> _Prompt 1_
In the commentary on lust, how would you render this sentence in Spanish: "The man who would if he could is guilty before God as though he did."
> _Prompt 2_
According to the saying quoted at the end of the commentary on lust, what can we keep the birds of evil from doing?
> _Prompt 3_
Carry on the commentary on lust from its final sentence.

> _Selected passage_
Start

Second, the ‘lust’ or ‘desire’ is an intent. The ‘man who can do this – viz. ‘gaze with a view to feed unlawful desire’ - has already in his heart passed the barrier of criminal intent; made up his mind, stifled his conscience; in thought, committed the deed.’ [Henry Alford, The Greek Testament, vol. 1, page 42]. Such a man has already in his mind committed the overt act. Where ‘the lust is dwelt upon and approved, and the wanton desire is rolled under the tongue as a sweet morsel, it is the commission of the sin, as far as the heart can do it; there wants nothing but a convenient opportunity for the sin itself.’ [Matthew Henry, Commentary, vol. V, page 61]. ‘Whosoever cherishes unchaste desire and intentions, or, as it is expressed in the tenth precept, whosoever covets his neighbor’s wife, is really guilty of adultery, though he never should find an opportunity of committing the act with her.’ [James MacKnight, Harmony of the Gospels, vol. 1, page 435]."
Jesus thus teaches that not only is the overt act of adultery sinful, but the intent of the man who would commit it. The man who would if he could is guilty before God as though he did. And so Jesus very forcefully emphasizes the necessity of our keeping our minds pure. Evil thoughts must be put away, the mind being controlled as to what it will dwell upon. As someone has said, we cannot prevent birds of evil from flying into the mind, but we can keep them from roosting there!

End

> _Supplied information_

Start

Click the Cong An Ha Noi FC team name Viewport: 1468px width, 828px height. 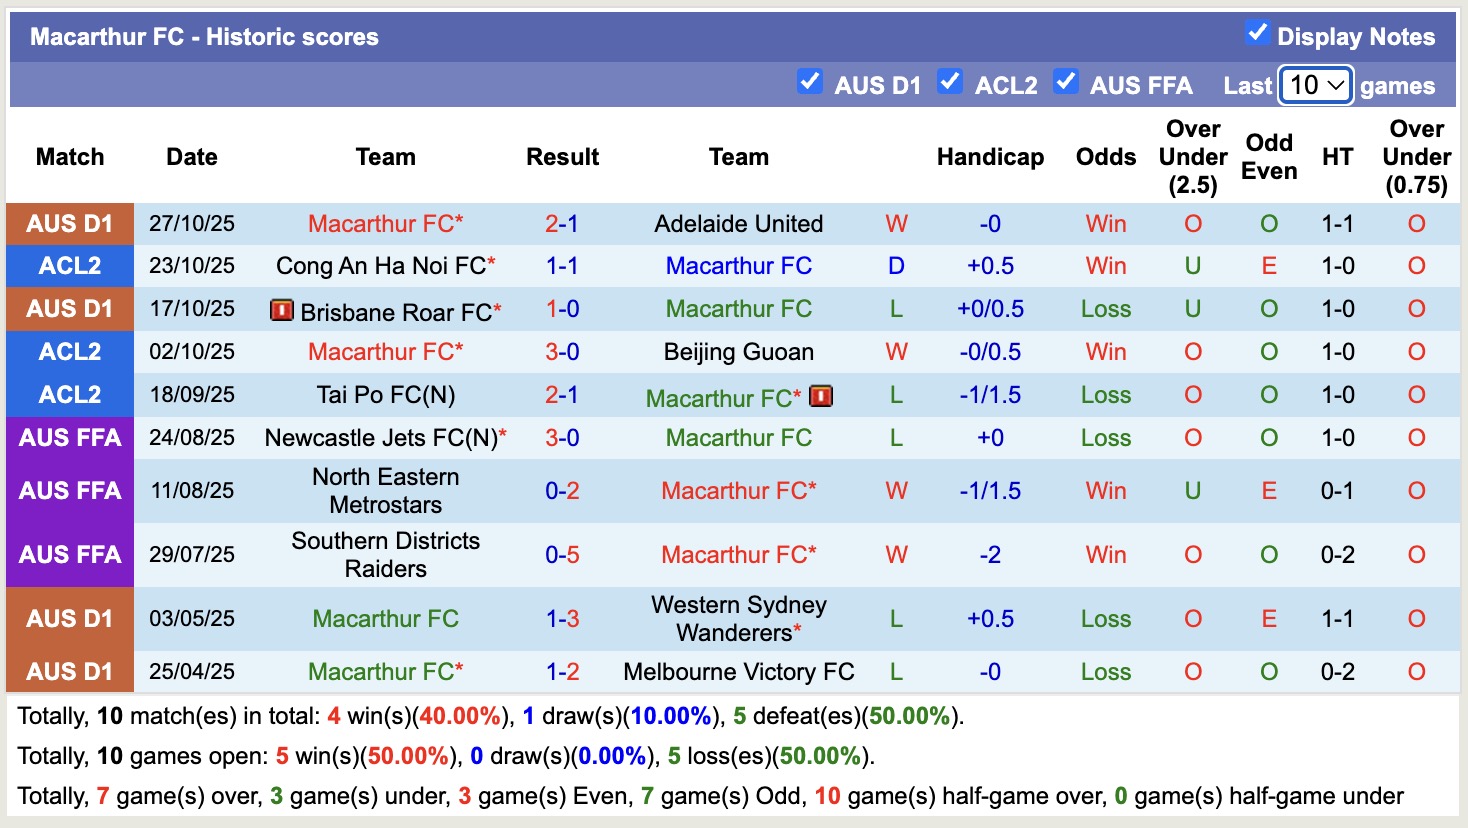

End

> _Output 1_
El hombre que lo haría si pudiera es culpable ante Dios como si lo hubiera hecho.

> _Output 2_
We can keep them from roosting in the mind.

> _Output 3_
Lust, or desire, in itself is not evil. God created man with physical appetites. And, with every desire, God has ordained legitimate means of satisfaction. For example, man experiences hunger, and this is good, else a man could starve himself without realizing it. God has supplied nutritious foods to satisfy that hunger. However, it is an abuse of the appetite to engage in gluttony or to ingest harmful substances. Even so, the sexual appetite is good, but it is to be satisfied in God’s lawful way. “Nevertheless, to avoid fornication, let every man have his own wife, and let every woman have her own husband” (I Corinthians 7:2). God has ordained marriage as the answer to satisfying sexual appetites, but fornication and adultery are sinful.
To charge all men with being guilty of adultery by reason of lusting is unfounded. It assumes that every man has intended to commit adultery – those who have not have only lacked the opportunity. And that is not so! We cannot accept as fact the proposition that all husbands either have already or will plan to be unfaithful. This is to say that no man can be godly and that all Christians are hypocrites. Are you ready to accept such reasoning? We should all be careful as to how we use any passage of Scripture. A perversion of Scripture is a poor defense for any man, whether he is the president of the United States or the poorest of street people. Be careful.